One of the most interesting demos at this week’s Google I/O keynote featured a new version of Google’s voice assistant that’s due out later this year. A Google employee asked the Google Assistant to bring up her photos and then show her photos with animals. She tapped one and said, “Send it to Justin.” The photo was dropped into the messaging app.
From there, things got more impressive.
“Hey Google, send an email to Jessica,” she said. “Hi Jessica, I just got back from Yellowstone and completely fell in love with it.” The phone transcribed her words, putting “Hi Jessica” on its own line.
“Set subject to Yellowstone adventures,” she said. The assistant understood that it should put “Yellowstone adventures” into the subject line, not the body of the message.
Then without any explicit command, the woman went back to dictating the body of the message. Finally she said “send it,” and Google’s assistant did.
Google is also working to expand the assistant’s understanding of personal references, the company said. If a user says, “Hey Google, what’s the weather like at Mom’s house,” Google will be able to figure out that “mom’s house” refers to the home of the user’s mother, look up her address, and provide a weather forecast for her city.
Google says that its next-generation assistant is coming to “new Pixel phones”—that is, the phones that come after the current Pixel 3 line—later this year.
Obviously, there’s a big difference between a canned demo and a shipping product. We’ll have to wait and see if typical interactions with the new assistant work this well. But Google seems to be making steady progress toward the dream of building a virtual assistant that can competently handle even complex tasks by voice.
A lot of the announcements at I/O were like this: not the announcement of major new products, but the use of machine learning techniques to gradually make a range of Google products more sophisticated and helpful. Google also touted a number of under-the-hood improvements to its machine learning software, which will allow both Google-created and third-party software to use more sophisticated machine learning techniques.
In particular, Google is making a big push to shift machine learning operations from the cloud onto peoples’ mobile devices. This should allow ML-powered applications to be faster, more private, and able to operate offline.
Google has led the charge on machine learning
If you ask machine learning experts when the current deep learning boom started, many will point to a 2012 paper known as “AlexNet” after lead author Alex Krizhevsky. The authors, a trio of researchers from the University of Toronto, entered the ImageNet competition to classify images into one of a thousand categories.

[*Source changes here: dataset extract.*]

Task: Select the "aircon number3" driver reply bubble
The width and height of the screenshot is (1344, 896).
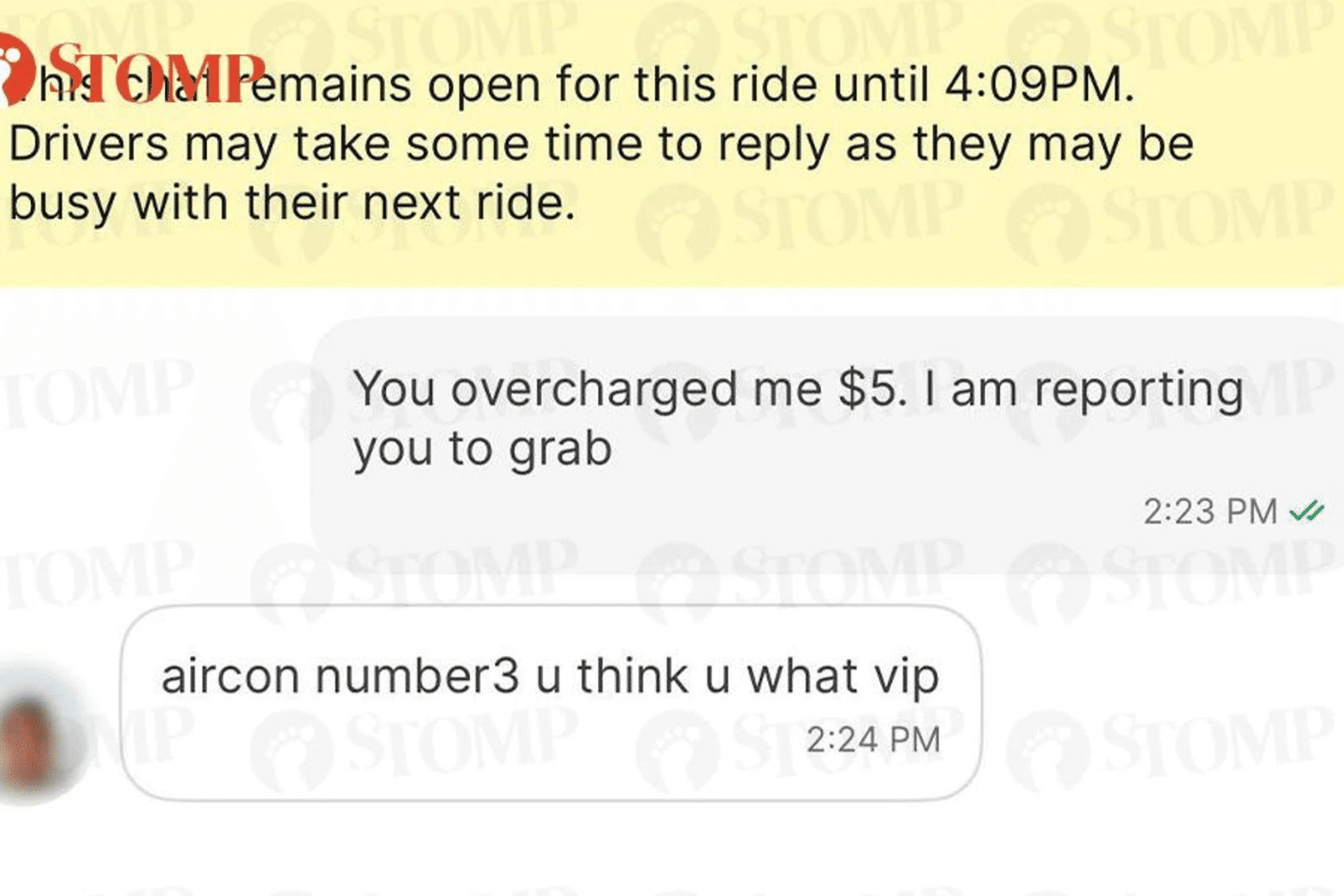Action: 550,702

The ImageNet organizers supplied more than a million labeled example images to train the networks. AlexNet achieved unprecedented accuracy by using a deep neural network, with eight trainable layers and 650,000 neurons. They were able to train such a massive network on so much data because they figured out how to harness consumer-grade GPUs, which are designed for large-scale parallel processing.
AlexNet demonstrated the importance of what you might call the three-legged stool of deep learning: better algorithms, more training data, and more computing power. Over the last seven years, companies have been scrambling to beef up their capabilities on all three fronts, resulting in better and better performance.
Google has been leading this charge almost from the beginning. Two years after AlexNet won an image recognition competition called ImageNet in 2012, Google entered the contest with an even deeper neural network and took top prize. The company has hired dozens of top-tier machine learning experts, including the 2014 acquisition of deep learning startup DeepMind, keeping the company at the forefront of neural network design.
The company also has unrivaled access to large data sets. A 2013 paper described how Google was using deep neural networks to recognize address numbers in tens of millions of images captured by Google Street View.
Google has been hard at work on the hardware front, too. In 2016, Google announced that it had created a custom chip called a Tensor Processing Unit specifically designed to accelerate the operations used by neural networks.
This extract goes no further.